[Stored items from a collection]
--------

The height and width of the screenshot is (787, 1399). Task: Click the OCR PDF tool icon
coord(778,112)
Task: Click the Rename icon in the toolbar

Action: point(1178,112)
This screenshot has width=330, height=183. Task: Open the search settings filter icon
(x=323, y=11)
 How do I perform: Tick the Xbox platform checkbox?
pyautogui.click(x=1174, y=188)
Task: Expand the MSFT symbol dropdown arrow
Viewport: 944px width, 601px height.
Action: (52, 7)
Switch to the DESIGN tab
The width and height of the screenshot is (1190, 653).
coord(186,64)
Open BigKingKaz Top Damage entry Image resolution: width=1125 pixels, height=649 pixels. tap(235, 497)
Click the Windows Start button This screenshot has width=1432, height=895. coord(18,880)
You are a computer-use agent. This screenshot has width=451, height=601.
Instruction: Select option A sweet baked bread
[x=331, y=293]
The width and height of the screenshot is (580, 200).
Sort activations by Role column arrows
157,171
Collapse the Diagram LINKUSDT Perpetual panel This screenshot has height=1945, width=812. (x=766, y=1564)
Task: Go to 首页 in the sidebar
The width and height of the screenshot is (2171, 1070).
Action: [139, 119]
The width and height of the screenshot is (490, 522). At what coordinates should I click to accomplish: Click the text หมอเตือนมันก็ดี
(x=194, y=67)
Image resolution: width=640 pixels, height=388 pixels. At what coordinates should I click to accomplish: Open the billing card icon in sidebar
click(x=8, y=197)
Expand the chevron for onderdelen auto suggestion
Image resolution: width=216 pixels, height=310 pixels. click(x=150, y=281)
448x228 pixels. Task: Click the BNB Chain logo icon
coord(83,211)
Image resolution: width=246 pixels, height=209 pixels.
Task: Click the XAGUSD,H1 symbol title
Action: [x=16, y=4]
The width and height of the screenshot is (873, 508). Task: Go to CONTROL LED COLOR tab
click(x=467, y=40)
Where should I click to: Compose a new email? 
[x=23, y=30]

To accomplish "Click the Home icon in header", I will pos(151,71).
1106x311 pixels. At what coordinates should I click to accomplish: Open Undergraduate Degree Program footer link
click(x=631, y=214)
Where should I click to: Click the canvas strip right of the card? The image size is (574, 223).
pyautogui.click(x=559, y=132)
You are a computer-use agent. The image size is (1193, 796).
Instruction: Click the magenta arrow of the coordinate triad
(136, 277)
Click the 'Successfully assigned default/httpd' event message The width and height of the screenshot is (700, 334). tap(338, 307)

--------

### What to do:
Reproduce all of the material above, swapping every occurrence of "sidebar" for "side panel" and leaving everything else unchanged.

### Result of this exercise:
The height and width of the screenshot is (787, 1399). Task: Click the OCR PDF tool icon
coord(778,112)
Task: Click the Rename icon in the toolbar

Action: point(1178,112)
This screenshot has width=330, height=183. Task: Open the search settings filter icon
(x=323, y=11)
 How do I perform: Tick the Xbox platform checkbox?
pyautogui.click(x=1174, y=188)
Task: Expand the MSFT symbol dropdown arrow
Viewport: 944px width, 601px height.
Action: (52, 7)
Switch to the DESIGN tab
The width and height of the screenshot is (1190, 653).
coord(186,64)
Open BigKingKaz Top Damage entry Image resolution: width=1125 pixels, height=649 pixels. tap(235, 497)
Click the Windows Start button This screenshot has width=1432, height=895. coord(18,880)
You are a computer-use agent. This screenshot has width=451, height=601.
Instruction: Select option A sweet baked bread
[x=331, y=293]
The width and height of the screenshot is (580, 200).
Sort activations by Role column arrows
157,171
Collapse the Diagram LINKUSDT Perpetual panel This screenshot has height=1945, width=812. (x=766, y=1564)
Task: Go to 首页 in the side panel
The width and height of the screenshot is (2171, 1070).
Action: [139, 119]
The width and height of the screenshot is (490, 522). At what coordinates should I click to accomplish: Click the text หมอเตือนมันก็ดี
(x=194, y=67)
Image resolution: width=640 pixels, height=388 pixels. At what coordinates should I click to accomplish: Open the billing card icon in side panel
click(x=8, y=197)
Expand the chevron for onderdelen auto suggestion
Image resolution: width=216 pixels, height=310 pixels. click(x=150, y=281)
448x228 pixels. Task: Click the BNB Chain logo icon
coord(83,211)
Image resolution: width=246 pixels, height=209 pixels.
Task: Click the XAGUSD,H1 symbol title
Action: [x=16, y=4]
The width and height of the screenshot is (873, 508). Task: Go to CONTROL LED COLOR tab
click(x=467, y=40)
Where should I click to: Compose a new email? 
[x=23, y=30]

To accomplish "Click the Home icon in header", I will pos(151,71).
1106x311 pixels. At what coordinates should I click to accomplish: Open Undergraduate Degree Program footer link
click(x=631, y=214)
Where should I click to: Click the canvas strip right of the card? The image size is (574, 223).
pyautogui.click(x=559, y=132)
You are a computer-use agent. The image size is (1193, 796).
Instruction: Click the magenta arrow of the coordinate triad
(136, 277)
Click the 'Successfully assigned default/httpd' event message The width and height of the screenshot is (700, 334). tap(338, 307)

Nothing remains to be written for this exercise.